======== Dataset extract

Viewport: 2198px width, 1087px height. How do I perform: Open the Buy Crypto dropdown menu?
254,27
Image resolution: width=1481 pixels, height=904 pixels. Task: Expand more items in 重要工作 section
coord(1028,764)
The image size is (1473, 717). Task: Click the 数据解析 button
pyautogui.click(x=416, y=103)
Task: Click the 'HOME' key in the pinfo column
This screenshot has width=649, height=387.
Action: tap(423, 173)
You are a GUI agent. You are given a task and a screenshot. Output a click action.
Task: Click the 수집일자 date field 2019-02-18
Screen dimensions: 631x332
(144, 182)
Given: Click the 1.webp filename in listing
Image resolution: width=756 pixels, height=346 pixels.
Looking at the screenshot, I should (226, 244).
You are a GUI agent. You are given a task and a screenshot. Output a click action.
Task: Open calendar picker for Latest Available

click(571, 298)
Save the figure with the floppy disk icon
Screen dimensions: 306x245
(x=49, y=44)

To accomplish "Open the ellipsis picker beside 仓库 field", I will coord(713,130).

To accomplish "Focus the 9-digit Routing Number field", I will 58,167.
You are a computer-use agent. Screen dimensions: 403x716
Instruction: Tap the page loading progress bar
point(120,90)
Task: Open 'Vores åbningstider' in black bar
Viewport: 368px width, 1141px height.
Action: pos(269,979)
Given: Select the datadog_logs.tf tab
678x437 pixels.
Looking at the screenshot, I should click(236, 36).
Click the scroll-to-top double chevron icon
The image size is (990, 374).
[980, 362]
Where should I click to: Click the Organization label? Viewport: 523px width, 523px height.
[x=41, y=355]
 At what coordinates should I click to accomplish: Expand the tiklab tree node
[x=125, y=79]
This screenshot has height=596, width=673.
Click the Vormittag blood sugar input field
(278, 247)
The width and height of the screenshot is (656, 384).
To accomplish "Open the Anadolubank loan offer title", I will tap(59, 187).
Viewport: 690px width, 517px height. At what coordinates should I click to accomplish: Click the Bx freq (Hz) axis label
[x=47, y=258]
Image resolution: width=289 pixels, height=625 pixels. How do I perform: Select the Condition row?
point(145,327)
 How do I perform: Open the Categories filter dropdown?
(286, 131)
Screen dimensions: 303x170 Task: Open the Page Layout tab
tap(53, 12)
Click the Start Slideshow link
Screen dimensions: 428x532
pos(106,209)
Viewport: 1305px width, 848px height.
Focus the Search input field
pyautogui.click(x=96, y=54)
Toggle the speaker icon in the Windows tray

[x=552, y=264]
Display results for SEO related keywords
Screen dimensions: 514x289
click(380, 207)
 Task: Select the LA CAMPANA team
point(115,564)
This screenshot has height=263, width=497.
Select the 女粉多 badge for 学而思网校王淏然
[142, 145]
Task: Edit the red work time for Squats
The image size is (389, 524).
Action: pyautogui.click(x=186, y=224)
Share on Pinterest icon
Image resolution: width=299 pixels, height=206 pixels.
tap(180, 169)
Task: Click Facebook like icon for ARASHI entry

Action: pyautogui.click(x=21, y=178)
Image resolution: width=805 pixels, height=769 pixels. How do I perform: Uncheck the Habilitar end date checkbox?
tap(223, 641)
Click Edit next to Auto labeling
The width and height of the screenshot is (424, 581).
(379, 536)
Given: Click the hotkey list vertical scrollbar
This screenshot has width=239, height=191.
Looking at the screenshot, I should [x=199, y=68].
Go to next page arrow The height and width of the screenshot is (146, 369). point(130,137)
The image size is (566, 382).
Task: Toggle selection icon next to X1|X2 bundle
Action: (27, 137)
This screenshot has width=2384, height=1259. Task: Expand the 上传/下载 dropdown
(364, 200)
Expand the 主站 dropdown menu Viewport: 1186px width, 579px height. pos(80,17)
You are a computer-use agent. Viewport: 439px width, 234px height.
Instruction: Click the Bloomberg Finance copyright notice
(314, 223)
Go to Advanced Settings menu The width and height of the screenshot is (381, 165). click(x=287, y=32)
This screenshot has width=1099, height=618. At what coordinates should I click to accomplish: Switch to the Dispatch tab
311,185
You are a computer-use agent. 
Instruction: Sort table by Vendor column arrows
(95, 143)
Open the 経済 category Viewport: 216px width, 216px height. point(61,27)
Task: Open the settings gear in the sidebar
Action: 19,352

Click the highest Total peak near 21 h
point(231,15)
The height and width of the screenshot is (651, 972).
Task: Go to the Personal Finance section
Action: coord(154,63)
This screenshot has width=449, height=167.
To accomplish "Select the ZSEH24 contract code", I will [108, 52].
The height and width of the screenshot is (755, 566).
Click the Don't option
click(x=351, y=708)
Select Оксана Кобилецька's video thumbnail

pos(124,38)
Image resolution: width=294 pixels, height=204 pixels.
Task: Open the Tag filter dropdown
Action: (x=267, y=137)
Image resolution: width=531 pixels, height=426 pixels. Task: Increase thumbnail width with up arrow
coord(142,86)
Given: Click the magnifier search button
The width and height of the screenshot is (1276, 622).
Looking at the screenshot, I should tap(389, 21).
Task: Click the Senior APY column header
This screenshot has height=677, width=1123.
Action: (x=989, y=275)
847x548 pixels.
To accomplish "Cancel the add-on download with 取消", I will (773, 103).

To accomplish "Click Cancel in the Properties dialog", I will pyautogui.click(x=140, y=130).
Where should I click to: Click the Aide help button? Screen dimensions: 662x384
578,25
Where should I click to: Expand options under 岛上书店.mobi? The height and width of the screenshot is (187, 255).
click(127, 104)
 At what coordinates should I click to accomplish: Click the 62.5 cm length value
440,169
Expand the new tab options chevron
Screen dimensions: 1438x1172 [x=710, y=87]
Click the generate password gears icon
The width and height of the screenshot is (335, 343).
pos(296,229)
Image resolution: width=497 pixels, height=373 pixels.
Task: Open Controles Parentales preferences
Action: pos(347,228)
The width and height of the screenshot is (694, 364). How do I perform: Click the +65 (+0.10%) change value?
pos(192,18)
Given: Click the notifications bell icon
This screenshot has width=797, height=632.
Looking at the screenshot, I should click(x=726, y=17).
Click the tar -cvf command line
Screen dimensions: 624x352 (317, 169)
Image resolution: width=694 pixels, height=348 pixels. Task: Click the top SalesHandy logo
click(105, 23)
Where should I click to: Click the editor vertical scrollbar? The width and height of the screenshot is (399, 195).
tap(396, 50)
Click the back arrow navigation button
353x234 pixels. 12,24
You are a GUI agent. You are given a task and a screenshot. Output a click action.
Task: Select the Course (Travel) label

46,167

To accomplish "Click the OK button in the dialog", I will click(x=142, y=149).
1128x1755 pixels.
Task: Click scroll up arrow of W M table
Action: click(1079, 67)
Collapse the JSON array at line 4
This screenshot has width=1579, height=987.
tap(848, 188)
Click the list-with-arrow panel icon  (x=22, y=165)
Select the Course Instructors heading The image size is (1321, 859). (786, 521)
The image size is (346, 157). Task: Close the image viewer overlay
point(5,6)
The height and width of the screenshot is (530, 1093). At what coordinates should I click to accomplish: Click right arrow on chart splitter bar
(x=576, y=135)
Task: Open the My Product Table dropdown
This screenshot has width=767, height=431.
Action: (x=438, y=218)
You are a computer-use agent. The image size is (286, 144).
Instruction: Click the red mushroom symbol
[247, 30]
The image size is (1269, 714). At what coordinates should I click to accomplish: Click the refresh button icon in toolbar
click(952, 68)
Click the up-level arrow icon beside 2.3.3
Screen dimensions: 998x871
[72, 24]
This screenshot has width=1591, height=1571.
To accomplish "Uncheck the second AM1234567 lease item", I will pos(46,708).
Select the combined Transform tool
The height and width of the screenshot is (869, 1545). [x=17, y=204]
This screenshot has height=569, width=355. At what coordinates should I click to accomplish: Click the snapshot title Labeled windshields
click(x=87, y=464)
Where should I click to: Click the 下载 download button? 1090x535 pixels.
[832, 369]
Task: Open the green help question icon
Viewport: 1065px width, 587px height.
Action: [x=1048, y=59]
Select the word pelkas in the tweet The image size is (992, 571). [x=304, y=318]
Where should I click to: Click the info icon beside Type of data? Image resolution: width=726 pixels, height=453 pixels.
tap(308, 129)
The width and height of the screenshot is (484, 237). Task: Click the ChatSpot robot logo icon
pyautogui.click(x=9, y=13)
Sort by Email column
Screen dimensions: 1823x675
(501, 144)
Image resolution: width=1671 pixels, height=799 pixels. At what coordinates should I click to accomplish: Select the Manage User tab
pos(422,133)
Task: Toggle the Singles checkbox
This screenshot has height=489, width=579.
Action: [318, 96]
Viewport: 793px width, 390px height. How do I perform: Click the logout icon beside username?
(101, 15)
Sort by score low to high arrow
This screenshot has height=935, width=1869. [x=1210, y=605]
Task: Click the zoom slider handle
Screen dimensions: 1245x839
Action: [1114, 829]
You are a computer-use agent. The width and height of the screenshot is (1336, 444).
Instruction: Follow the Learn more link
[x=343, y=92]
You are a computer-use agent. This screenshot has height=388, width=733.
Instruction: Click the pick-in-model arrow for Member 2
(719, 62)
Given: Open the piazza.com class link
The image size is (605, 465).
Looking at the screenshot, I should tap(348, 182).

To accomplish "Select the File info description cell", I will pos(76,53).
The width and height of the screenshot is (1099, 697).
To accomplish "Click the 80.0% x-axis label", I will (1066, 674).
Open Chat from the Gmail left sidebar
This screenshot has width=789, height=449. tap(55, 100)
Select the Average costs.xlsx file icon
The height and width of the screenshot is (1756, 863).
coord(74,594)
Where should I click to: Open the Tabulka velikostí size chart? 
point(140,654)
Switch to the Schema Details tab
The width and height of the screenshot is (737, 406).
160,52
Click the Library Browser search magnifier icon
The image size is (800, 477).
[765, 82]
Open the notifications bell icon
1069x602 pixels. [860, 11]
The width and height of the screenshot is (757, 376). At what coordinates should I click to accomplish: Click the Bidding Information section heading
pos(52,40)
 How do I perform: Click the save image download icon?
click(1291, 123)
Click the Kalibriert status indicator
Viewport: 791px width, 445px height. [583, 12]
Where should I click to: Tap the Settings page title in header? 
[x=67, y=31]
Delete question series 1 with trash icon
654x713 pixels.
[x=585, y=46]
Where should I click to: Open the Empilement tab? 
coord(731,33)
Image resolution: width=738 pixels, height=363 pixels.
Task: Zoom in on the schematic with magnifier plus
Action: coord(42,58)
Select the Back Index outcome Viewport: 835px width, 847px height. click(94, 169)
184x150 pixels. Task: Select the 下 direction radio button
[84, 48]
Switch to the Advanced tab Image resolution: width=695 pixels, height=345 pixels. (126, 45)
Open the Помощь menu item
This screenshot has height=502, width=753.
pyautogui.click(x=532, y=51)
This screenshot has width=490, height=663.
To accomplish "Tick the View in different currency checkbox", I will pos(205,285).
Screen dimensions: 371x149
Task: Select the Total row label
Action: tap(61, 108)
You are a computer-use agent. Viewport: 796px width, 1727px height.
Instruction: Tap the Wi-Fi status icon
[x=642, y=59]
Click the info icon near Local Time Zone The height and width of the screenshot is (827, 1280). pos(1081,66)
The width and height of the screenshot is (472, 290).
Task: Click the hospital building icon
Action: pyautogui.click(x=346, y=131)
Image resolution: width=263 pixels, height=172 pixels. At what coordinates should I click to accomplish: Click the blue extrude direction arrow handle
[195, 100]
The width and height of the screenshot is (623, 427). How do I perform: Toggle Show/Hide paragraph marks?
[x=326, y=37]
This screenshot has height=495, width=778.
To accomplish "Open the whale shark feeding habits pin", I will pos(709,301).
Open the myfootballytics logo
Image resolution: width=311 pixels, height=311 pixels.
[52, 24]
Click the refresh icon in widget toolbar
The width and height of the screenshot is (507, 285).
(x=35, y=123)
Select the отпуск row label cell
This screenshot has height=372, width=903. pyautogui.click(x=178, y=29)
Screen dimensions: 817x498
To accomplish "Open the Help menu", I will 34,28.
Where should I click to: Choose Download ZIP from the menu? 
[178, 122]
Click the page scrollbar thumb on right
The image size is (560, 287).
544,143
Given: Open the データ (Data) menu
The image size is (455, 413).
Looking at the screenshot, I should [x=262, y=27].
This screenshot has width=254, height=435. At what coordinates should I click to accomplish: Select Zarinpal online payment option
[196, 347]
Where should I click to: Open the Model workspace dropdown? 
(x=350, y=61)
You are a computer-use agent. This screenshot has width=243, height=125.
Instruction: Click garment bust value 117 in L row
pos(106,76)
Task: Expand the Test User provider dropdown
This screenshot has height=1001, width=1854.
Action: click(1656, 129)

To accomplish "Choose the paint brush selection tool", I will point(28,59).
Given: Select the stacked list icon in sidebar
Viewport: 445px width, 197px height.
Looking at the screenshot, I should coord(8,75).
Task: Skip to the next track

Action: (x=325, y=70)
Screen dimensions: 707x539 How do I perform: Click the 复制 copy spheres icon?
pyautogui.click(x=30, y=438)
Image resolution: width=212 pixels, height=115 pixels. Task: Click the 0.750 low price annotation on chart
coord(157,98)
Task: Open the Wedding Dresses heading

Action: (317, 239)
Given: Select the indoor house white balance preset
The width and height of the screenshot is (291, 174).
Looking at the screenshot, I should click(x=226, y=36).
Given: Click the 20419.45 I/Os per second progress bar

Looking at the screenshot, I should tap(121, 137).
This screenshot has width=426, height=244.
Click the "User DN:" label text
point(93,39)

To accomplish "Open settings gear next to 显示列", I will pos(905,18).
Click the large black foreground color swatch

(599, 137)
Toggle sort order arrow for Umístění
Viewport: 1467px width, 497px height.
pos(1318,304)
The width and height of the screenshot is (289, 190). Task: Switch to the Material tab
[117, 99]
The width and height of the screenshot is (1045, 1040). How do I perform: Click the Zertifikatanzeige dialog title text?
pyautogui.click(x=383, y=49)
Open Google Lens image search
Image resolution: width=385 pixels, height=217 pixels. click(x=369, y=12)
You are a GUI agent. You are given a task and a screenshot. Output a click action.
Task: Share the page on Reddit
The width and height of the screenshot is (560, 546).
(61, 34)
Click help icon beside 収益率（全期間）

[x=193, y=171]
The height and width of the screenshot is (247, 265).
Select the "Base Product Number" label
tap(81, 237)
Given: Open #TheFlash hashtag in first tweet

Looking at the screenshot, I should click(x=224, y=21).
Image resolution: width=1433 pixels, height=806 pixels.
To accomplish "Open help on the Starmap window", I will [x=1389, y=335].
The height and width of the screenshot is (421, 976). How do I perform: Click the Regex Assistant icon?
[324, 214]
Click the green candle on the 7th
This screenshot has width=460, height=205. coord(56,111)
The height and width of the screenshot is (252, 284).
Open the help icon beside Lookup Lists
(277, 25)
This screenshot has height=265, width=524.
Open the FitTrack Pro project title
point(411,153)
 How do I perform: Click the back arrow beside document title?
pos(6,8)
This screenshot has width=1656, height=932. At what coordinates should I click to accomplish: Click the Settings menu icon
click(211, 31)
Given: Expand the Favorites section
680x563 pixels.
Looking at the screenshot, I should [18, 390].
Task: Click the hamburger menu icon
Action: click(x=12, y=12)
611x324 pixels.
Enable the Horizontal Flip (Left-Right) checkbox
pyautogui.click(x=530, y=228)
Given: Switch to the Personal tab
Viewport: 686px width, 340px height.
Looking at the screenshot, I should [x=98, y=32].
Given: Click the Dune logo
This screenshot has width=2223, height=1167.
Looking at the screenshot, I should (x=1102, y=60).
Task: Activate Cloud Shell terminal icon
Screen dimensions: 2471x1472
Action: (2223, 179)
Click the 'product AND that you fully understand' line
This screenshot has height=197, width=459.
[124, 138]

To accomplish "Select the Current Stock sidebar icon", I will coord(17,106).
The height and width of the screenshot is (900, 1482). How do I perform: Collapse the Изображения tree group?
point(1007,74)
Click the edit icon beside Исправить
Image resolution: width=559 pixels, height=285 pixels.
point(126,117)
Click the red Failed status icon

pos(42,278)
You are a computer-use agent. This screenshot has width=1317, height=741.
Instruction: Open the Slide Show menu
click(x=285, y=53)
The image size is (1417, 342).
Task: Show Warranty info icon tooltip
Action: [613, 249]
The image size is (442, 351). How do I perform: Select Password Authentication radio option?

================

## Aim of the exercise
Rename "Given:" to "Instruction:" throughout everything from the line containing "How do I perform: Click the back" down to the line containing "point(1007,74)". Give back only those lines, with nothing else changed.

## The result
 How do I perform: Click the back arrow beside document title?
pos(6,8)
This screenshot has width=1656, height=932. At what coordinates should I click to accomplish: Click the Settings menu icon
click(211, 31)
Instruction: Expand the Favorites section
680x563 pixels.
Looking at the screenshot, I should [18, 390].
Task: Click the hamburger menu icon
Action: click(x=12, y=12)
611x324 pixels.
Enable the Horizontal Flip (Left-Right) checkbox
pyautogui.click(x=530, y=228)
Instruction: Switch to the Personal tab
Viewport: 686px width, 340px height.
Looking at the screenshot, I should [x=98, y=32].
Instruction: Click the Dune logo
This screenshot has width=2223, height=1167.
Looking at the screenshot, I should (x=1102, y=60).
Task: Activate Cloud Shell terminal icon
Screen dimensions: 2471x1472
Action: (2223, 179)
Click the 'product AND that you fully understand' line
This screenshot has height=197, width=459.
[124, 138]

To accomplish "Select the Current Stock sidebar icon", I will coord(17,106).
The height and width of the screenshot is (900, 1482). How do I perform: Collapse the Изображения tree group?
point(1007,74)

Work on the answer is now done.